Том 5. Жизнь Тургенева

22
18
20
22
24
26
28
30

Разумеется, много тут от самого духа времени. Загадочно сложение человеческих душ. Несомненно, что тогда по вершинам российским прошло дуновение меланхолии, чувствительности, обостренной отзывчивости на трогательное и печальное. Жуковский сын своего времени, его выразитель. Иначе быть не могло.

Но и собственная жизнь отозвалась. Нельзя думать, что уж так идиллически-ясно прошло детство его и юность. Странное положение в семье (да и в обществе) давно было шипом внутренним. Его не обижали, воспитывали и учили, считалось, что любят. Но, видимо, недостаточно. Как-то с прохладцею, может быть, и снисхождением. Ему же хотелось большего.
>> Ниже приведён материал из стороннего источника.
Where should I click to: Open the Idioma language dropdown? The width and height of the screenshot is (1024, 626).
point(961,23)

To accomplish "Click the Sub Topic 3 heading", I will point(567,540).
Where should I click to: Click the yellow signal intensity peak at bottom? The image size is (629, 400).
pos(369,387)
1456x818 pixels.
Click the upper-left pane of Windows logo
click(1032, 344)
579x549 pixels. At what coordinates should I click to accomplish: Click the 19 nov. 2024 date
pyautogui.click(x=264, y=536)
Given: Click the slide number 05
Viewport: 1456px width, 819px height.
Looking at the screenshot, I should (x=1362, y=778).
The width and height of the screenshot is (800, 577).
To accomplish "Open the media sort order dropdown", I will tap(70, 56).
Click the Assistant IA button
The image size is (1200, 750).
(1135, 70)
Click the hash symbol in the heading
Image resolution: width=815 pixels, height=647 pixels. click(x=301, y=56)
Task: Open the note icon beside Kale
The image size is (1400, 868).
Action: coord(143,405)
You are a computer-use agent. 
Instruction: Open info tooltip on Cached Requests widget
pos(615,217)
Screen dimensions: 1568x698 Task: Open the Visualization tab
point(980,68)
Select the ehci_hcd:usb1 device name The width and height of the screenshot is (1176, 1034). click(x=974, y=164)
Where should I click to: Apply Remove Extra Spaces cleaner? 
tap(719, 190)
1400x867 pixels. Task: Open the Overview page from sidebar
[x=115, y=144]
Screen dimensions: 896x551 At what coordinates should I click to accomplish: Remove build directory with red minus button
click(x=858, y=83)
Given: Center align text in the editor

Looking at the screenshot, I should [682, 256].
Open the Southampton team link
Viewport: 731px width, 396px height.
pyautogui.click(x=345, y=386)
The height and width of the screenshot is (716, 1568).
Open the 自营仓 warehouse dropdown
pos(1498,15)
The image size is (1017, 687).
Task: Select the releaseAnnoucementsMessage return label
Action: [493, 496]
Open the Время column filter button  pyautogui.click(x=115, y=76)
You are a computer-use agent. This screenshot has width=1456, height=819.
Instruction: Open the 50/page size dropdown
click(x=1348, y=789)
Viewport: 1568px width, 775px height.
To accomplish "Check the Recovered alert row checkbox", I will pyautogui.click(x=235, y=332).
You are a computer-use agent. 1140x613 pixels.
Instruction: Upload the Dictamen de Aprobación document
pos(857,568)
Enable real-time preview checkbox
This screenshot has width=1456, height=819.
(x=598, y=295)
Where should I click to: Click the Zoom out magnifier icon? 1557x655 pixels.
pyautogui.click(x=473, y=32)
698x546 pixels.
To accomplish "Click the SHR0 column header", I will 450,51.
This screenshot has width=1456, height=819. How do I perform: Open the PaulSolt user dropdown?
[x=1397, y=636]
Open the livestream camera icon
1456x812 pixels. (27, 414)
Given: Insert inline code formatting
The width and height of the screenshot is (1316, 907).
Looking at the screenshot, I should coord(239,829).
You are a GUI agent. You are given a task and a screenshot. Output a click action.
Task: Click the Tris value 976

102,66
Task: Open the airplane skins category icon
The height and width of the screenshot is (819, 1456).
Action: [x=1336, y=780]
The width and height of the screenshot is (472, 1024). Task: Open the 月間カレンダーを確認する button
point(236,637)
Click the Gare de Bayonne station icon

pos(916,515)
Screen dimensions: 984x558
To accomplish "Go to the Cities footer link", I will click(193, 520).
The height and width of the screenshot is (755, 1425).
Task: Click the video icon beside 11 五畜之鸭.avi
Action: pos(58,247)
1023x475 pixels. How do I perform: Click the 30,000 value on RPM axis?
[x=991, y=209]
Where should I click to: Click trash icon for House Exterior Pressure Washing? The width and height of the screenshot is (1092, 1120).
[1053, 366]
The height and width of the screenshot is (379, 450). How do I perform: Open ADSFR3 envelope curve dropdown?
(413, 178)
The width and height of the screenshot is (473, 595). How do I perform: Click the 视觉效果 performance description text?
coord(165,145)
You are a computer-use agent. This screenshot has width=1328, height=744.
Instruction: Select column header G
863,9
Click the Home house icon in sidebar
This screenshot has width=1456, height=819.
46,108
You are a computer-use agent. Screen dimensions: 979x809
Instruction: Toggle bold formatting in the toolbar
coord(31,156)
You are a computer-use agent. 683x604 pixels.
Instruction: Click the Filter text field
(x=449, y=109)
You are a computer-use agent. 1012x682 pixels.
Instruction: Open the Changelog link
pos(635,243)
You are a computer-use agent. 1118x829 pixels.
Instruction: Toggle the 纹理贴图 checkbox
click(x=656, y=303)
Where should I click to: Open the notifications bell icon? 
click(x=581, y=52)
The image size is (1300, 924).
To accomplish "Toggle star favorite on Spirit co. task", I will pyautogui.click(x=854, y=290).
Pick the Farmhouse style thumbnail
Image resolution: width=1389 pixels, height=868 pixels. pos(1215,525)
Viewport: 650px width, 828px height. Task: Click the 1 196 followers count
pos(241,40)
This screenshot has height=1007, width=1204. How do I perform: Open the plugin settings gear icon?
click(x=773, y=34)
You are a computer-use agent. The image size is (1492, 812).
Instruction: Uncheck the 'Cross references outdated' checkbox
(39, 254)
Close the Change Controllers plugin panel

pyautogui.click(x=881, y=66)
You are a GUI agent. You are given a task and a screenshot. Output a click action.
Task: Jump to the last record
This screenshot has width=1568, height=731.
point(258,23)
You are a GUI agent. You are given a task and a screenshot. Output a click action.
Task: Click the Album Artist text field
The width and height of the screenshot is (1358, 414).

В дневнике его, 1805 года записано: «Не имея своего семейства, в котором я бы что-нибудь значил, я видел вокруг себя людей мне коротко знакомых, потому что был перед ними вырощен, но не видал родных, мне принадлежащих по праву; я привык отделять себя от всех, потому что никто не принимал во мне особливого участия, и потому, что всякое участие казалось мне милостию. Я не был оставлен, брошен, имел угол, но не был любим никем».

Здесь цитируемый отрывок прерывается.